As in Ottawa, the line uses Bombardier diesel multiple unit cars. There were engineering problems and costs on the 55-km project soared, but the line is catching on. “The naysayers were predicting the River Line’s doom from the word go,” says Bill Vantuono, editor of the trade magazine Railway Age. “Despite the cost overruns, they were wrong. It is attracting riders, just as I think other lines will in specialized situations across the continent.”
Next up will be San Diego’s Escondido-Oceanside line, which is being built on an existing railway corridor and will open in 2006. German-built Desiro cars have been purchased from Siemens. As with the Bombardier equipment, these will be low-floor, making them fully accessible for all users.
The low-slung, 48-metre-long diesel cars are packed with microprocessor-based systems for control of propulsion, signalling and a variety of other purposes. The San Diego cars require specialized systems to ensure absolute separation of the transit cars and freight trains.
Light rail vehicles typically “are built to transit crashworthiness standards,” says Mario Peloquin, national manager of business development for Siemens Canada. “Railways use bigger and heavier equipment and that means the standards must be higher.” Peloquin — a 20-year veteran of rail operations and safety at CN and various regulatory agencies — was manager of the O-Train diesel multiple unit project in Ottawa prior to joining Siemens.
He says that experience demonstrated the effectiveness of the diesel multiple unit concept and technology, and has also shown the institutional and regulatory hurdles that future operations will have to surmount.

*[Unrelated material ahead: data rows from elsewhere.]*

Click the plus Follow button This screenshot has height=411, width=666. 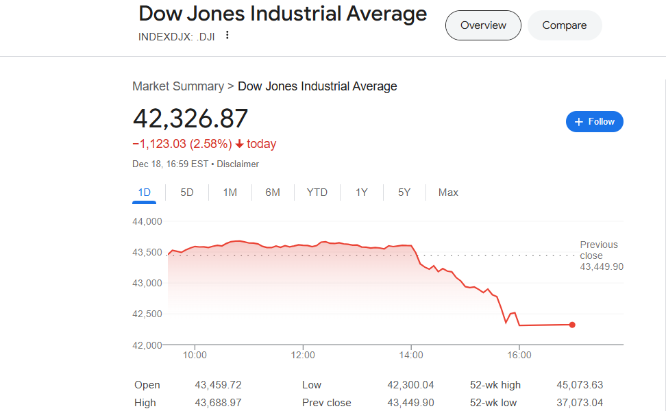[x=594, y=121]
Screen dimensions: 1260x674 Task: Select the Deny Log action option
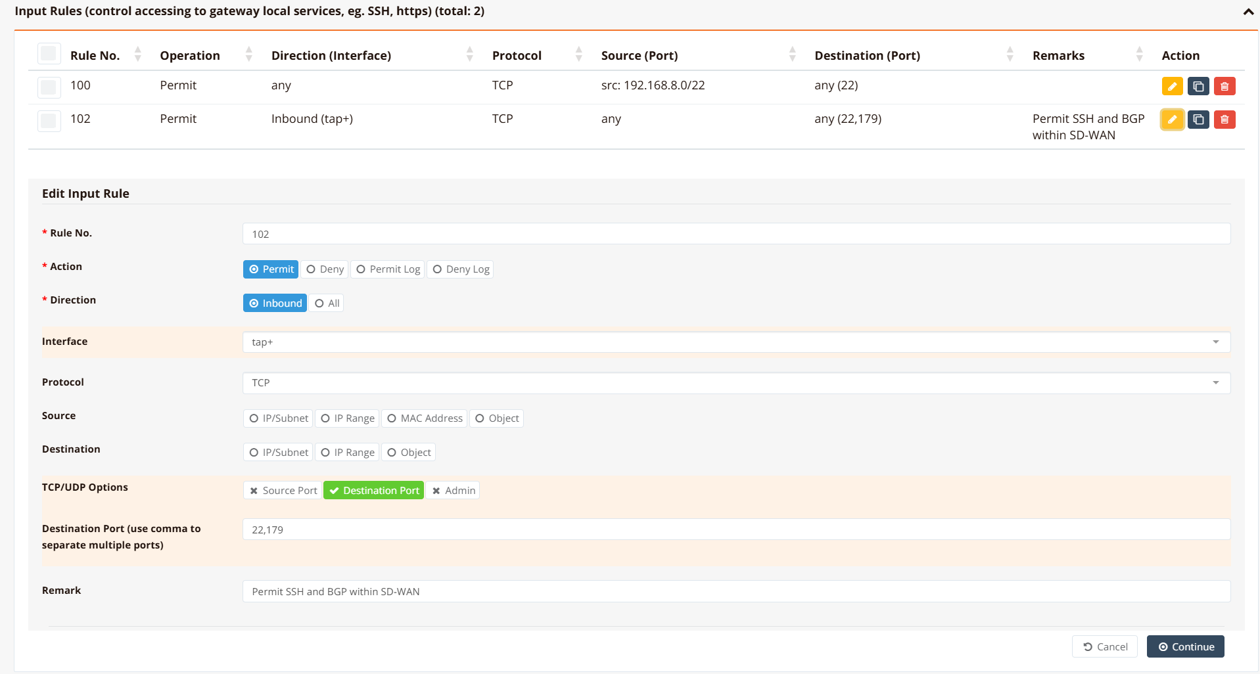pos(460,269)
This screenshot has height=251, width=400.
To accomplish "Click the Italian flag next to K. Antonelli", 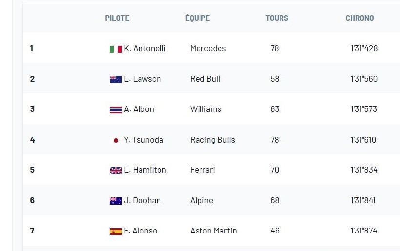I will click(x=116, y=49).
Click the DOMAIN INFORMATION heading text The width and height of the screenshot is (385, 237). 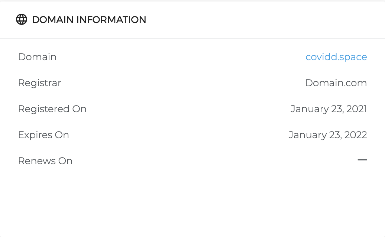pos(89,20)
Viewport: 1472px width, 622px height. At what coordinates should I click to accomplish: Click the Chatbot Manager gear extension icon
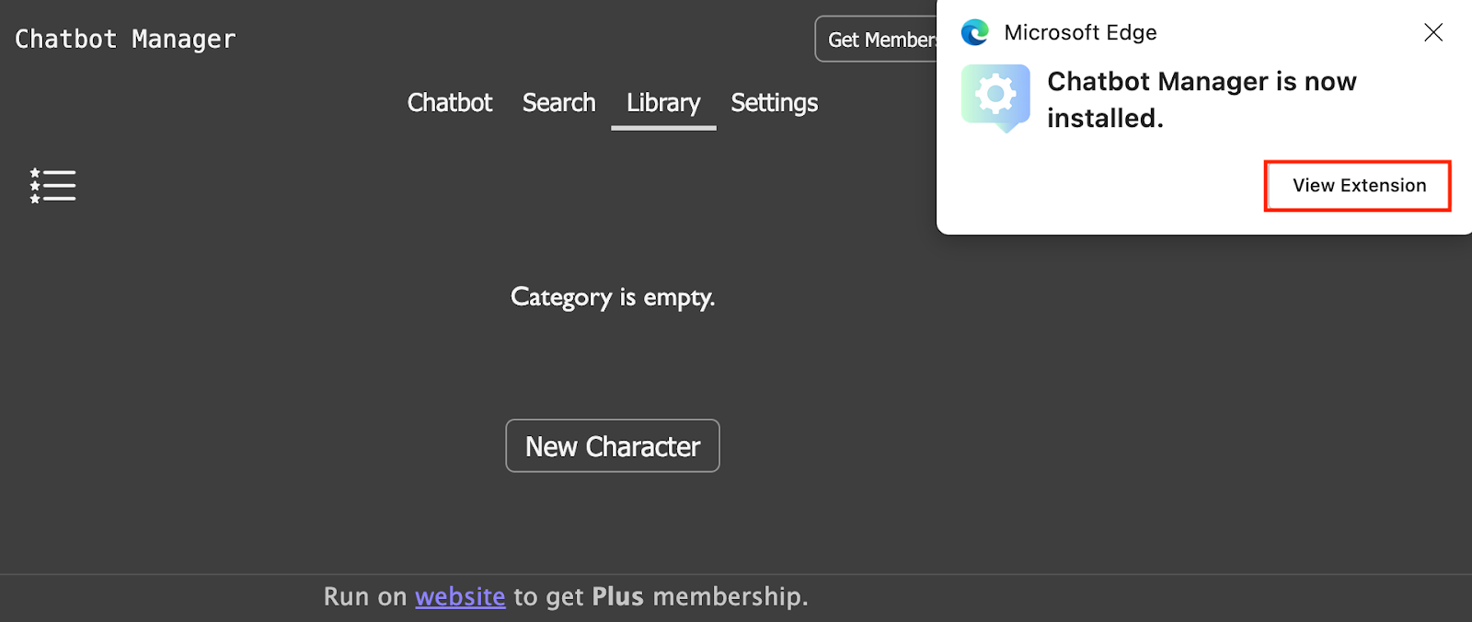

“It’s just a matter of convincing regulators and the railways that it works,” says Peloquin. “They’ve overcome those hurdles in Europe because there quite simply is a will to get people off the roads and onto the rails and transit.”
Peloquin, Vantuono and Roschlau think there is a market for transit and intercity versions of the diesel streetcar. Roschlau sees “a possibility for things such as off-peak commuter rail service, where you don’t need to use a full-length, high-capacity train. It may also be a means of introducing commuter rail service to smaller cities.”
Says Vantuono, “The DMU car (diesel streetcar) proves that old concepts and new technologies can be reworked and modified to give rail transit technology a new edge in the fight against the automobile.”